Responses to sports medicine scenarios
By David D. Teuscher, MD
In the Summer 2005 issue of Orthopaedic Medical Legal Advisor (OMLA), several scenarios were provided for your opinion in the article on “Moral Reasoning of the Team Physician.” The article and questions can be viewed on the AAOS Web site under Library & Archives. What follows is a consensus of the AAOS fellows who responded on line.
When faced with treating an injured player who makes a threat of intentional physical retaliation, physicians have an obligation to help prevent someone else from harm. Fellows advised that you notify the team official/employee most appropriate for the situation, probably the team trainer and/or coach.
The practice of paying for the right to serve as team physicians raised concerns about the primary allegiance to the patient-athlete and whether the best qualified physician would handle the injured athlete’s case. NFL Commissioner Tagliabue banned the practice of sponsorship agreements that “involve a commitment to provide medical services by team physicians” on September 7, 2004. Though it may be permitted in other sports, it was considered a “slippery slope” and respondents recommended it be avoided or eliminated. The AOSSM recently adopted a position statement on “Principles for Selecting Team Medical Coverage,” which you can view at www.sportsmed.org.

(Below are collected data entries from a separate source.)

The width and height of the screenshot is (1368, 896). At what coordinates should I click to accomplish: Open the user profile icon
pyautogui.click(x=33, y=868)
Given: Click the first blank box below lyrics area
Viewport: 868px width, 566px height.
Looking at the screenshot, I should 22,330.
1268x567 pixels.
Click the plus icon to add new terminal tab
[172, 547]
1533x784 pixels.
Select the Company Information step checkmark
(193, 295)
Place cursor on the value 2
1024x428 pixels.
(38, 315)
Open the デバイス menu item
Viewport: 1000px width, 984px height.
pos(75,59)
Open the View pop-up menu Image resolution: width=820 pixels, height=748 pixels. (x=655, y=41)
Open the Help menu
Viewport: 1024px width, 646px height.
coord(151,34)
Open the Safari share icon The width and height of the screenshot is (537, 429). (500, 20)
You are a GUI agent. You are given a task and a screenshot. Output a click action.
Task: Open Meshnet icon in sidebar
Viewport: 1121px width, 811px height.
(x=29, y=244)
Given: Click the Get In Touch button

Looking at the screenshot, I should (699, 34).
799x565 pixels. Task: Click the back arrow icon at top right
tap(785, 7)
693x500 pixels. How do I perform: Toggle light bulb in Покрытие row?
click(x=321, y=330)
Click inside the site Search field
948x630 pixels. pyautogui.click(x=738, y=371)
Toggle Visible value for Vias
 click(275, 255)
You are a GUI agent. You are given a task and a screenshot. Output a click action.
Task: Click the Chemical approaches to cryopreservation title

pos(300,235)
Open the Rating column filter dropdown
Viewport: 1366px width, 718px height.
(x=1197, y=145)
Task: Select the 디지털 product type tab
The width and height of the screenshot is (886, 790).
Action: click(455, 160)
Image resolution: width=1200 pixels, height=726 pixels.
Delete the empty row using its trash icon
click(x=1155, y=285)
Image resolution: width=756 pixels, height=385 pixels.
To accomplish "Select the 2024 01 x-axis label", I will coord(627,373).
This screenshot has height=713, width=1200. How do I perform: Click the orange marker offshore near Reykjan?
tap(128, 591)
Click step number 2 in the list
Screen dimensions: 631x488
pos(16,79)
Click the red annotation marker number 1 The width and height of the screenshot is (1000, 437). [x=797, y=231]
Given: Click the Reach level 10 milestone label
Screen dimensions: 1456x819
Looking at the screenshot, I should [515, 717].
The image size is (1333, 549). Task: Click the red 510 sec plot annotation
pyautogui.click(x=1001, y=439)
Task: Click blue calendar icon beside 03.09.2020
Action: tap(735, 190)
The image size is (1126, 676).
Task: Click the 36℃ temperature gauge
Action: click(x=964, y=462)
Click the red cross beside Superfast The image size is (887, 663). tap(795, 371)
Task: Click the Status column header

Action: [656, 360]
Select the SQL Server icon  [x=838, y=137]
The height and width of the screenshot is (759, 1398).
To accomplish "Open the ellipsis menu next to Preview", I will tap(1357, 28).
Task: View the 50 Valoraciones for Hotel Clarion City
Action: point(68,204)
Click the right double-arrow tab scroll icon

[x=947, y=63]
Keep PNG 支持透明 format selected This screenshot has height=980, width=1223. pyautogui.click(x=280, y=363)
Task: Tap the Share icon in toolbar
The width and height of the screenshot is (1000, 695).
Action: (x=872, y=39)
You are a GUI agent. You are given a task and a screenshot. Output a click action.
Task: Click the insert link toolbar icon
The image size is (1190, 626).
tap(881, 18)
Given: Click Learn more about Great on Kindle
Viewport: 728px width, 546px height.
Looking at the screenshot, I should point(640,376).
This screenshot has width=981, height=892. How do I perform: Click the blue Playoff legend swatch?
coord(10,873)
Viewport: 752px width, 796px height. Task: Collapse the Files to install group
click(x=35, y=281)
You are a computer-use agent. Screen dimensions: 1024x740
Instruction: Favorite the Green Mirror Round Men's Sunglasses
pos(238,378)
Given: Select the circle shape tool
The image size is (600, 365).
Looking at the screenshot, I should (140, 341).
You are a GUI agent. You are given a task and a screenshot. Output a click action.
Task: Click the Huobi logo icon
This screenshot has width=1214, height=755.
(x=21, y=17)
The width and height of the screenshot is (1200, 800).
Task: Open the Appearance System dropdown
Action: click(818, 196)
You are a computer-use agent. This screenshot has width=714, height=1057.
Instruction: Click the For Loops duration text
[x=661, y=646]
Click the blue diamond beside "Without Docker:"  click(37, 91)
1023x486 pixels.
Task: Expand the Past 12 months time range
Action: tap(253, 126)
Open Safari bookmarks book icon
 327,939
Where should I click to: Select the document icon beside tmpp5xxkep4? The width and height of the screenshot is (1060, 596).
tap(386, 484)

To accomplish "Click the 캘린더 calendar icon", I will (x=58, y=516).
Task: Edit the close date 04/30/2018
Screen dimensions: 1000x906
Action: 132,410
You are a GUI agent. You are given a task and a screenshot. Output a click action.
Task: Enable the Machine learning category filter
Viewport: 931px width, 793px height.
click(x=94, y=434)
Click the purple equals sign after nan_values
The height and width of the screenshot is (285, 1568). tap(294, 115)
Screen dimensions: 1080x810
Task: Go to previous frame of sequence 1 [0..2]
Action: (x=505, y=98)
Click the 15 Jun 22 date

Requests by management to “re-evaluate” a player with the implication that you would change your assessment for nonclinical reasons raised ethical concerns. While re-evaluation is not inherently wrong—especially if the condition is “difficult to evaluate objectively,” maintaining the independence and objectivity of your clinical judgment is critical. If there remains doubt by the athlete or team, a second opinion from another reputable physician is advised.
A policy of “no comment” and referral of all questions by the media on the status and prognosis of a player’s injury to the player and team spokesman/sports information director is highly advised. If you have already made comment and find yourself with threat of potential litigation, consult with your attorney before making any more comments.
Fellows advised against the practice of mischaracterizing the location or nature of an injury. Instead, characterizing this as an “undisclosed injury” and letting the team spokesman elaborate further would be the prudent course. Again, if you refrain from public comment as a matter of policy, there is no problem.
An inquiry from collegiate recruiters or professional teams regarding the health status of an amateur athlete under your care presents a myriad of legal issues with serious pitfalls. If the athlete is a minor, the parents absolutely must be involved, and it is good policy to seek parental participation even if the athlete has reached majority. Under HIPAA, personal health information cannot be shared without the patient’s express permission. It would be prudent to advise the athlete and his parents of your honest and independent opinion before receiving this permission. A dictated counseling note in the presence of the athlete and his parents can serve as an excellent reminder in case someone gets amnesia and threatens legal action.